Another website informed me that peas have tendrils and beans do not, and the seed food storage structures (cotyledons) on beans emerge from the soil, whereas on peas they do not.

One site said the major difference between peas and beans is that peas have a hollow stem and beans a solid stem.

Probably the above information won’t change what we call these tasty vegetables. Oops, botanically, I suppose they are actually fruits.
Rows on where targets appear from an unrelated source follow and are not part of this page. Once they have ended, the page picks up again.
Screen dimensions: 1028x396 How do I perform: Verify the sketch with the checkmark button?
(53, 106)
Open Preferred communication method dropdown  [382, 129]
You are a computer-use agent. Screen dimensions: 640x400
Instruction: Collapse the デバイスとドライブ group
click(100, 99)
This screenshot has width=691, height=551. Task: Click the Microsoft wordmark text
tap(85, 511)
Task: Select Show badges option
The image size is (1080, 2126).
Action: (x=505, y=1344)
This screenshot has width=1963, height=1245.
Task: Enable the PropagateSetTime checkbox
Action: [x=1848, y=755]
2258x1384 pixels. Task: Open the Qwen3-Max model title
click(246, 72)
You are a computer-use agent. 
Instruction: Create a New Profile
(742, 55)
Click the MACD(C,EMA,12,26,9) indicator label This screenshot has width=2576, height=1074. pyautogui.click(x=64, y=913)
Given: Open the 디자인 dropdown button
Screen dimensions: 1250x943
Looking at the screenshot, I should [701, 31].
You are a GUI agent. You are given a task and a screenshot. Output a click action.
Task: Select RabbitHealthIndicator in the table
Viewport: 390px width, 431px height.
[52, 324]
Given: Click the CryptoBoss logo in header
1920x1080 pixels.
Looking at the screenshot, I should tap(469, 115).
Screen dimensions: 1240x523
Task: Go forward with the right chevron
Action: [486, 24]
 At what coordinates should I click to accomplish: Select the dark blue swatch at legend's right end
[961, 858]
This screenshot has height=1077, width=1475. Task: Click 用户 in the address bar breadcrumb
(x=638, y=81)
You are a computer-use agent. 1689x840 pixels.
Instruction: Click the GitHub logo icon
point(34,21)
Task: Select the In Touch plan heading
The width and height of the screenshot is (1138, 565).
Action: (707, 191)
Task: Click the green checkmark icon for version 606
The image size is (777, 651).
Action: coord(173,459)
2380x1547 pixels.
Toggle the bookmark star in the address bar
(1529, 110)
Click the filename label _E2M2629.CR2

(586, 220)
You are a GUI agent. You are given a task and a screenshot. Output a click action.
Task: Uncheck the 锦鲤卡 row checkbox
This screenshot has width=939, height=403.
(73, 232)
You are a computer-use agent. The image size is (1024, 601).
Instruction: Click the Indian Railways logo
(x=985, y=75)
I don’t think Daddy Jim (the children’s paternal grandfather) cared what they were called. Just give him a bushel of them to shell, and he’d sit, shelling away as he watched his favorite baseball team – the Cardinals – on TV. Nowadays we don’t sit and shell peas or beans in the kitchen or on the porch. Yes, we still grow them, but when we lost our labor force (our children) to college and careers, my pea-loving husband suddenly felt the need for a speeded–up process to shell those protein-packed legumes. With the semi-automatic pea sheller Larry created, we can shell a 5-gallon bucket of them quicker than we can pick them. We just feed the moistened pods through the rollers and the peas or beans slide down to the waiting receptacle, with the pods dropping into another container.

Well, after more than two-score years in Tennessee, I think I know something about how peas and beans grow; however, I can’t say the same about oats and barley yet!